** begin PAGE TEXT **

Medvedev degrees of
2-dimensional subshifts of finite type

Stephen G. Simpson¹

Department of Mathematics

Submitted: May 1, 2007
This draft: January 16, 2009

Pennsylvania State University

Abstract:

In this paper we apply some fundamental concepts and results from recursion theory in order to obtain an apparently new counterexample in symbolic dynamics. Two sets $X$ and $Y$ are said to be Medvedev equivalent if there exist partial recursive functionals from $X$ into $Y$ and vice versa. The Medvedev degree of $X$ is the equivalence class of $X$ under Medvedev equivalence. There is an extensive recursion-theoretic literature on the lattice of Medvedev degrees of nonempty $\Pi^0_1$ subsets of $\{0,1\}^\mathbb{N}$. This lattice is known as $\mathcal{P}_s$. We prove that $\mathcal{P}_s$ consists precisely of the Medvedev degrees of 2-dimensional subshifts of finite type. We use this result to obtain an infinite collection of 2-dimensional subshifts of finite type which are, in a certain sense, mutually incompatible.

** end PAGE TEXT **
** begin PROVIDED MATERIAL **

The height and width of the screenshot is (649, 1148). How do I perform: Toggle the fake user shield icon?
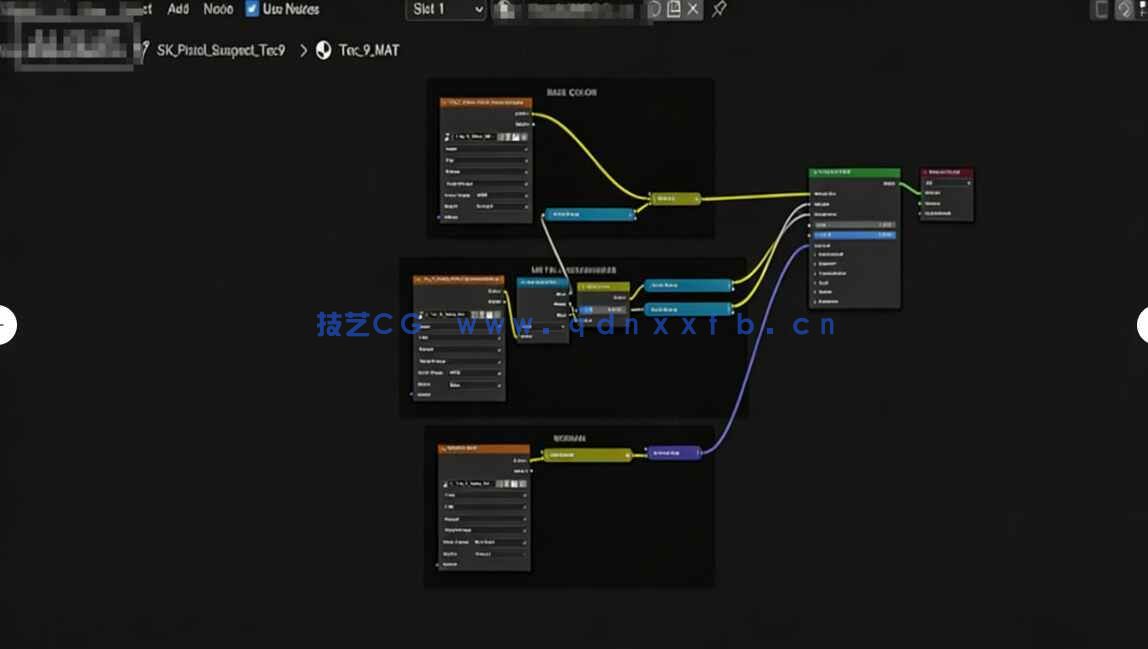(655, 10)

** end PROVIDED MATERIAL **
** begin PROVIDED MATERIAL **

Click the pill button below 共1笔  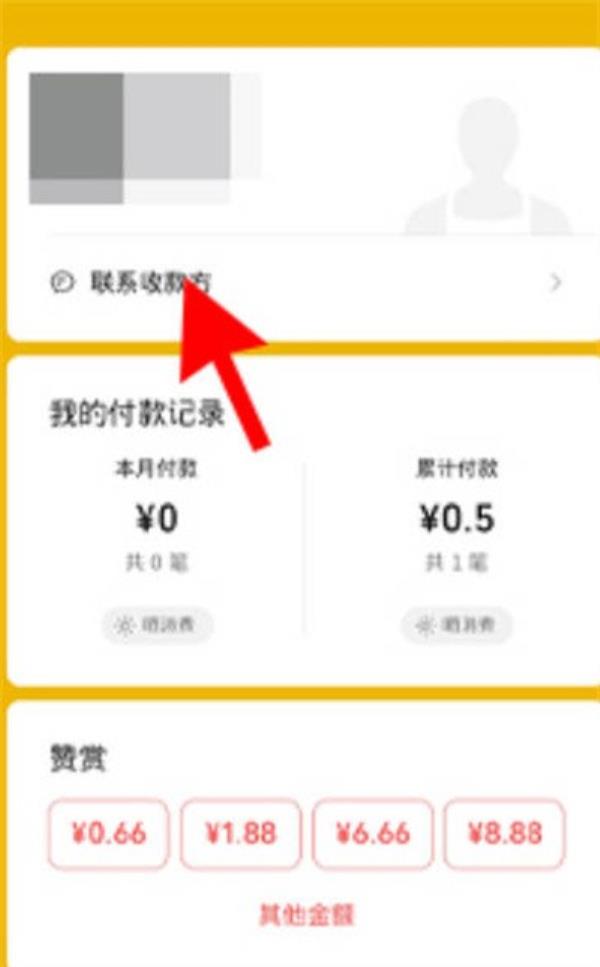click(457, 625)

** end PROVIDED MATERIAL **

■ **REQUIRED WORK**
Please pick up the paper on Medvedev degrees of 2-dimensional subshifts of finite type and continue it past its final sentence.

■ **EXERCISE ANSWER**
Definition 1   Let $A$ be a finite set of symbols. The full 2-dimensional shift on $A$ is the dynamical system consisting of the natural action of $\mathbb{Z}^2$ on the compact set $A^{\mathbb{Z}^2}$. A 2-dimensional subshift is a nonempty closed set $X\subseteq A^{\mathbb{Z}^2}$ which is invariant under the action of $\mathbb{Z}^2$. A 2-dimensional subshift $X$ is said to be of finite type if it is defined by a finite set of forbidden configurations. An interesting paper on 2-dimensional subshifts of finite type is Mozes [22]. A standard reference for the 1-dimensional case is the book of Lind/Marcus [20], which also includes an appendix [20, §13.10] on the 2-dimensional case.

Remark 1   In the study of 2-dimensional subshifts of finite type, it has been useful to note that they are essentially the same thing as tiling problems in the sense of Wang [41].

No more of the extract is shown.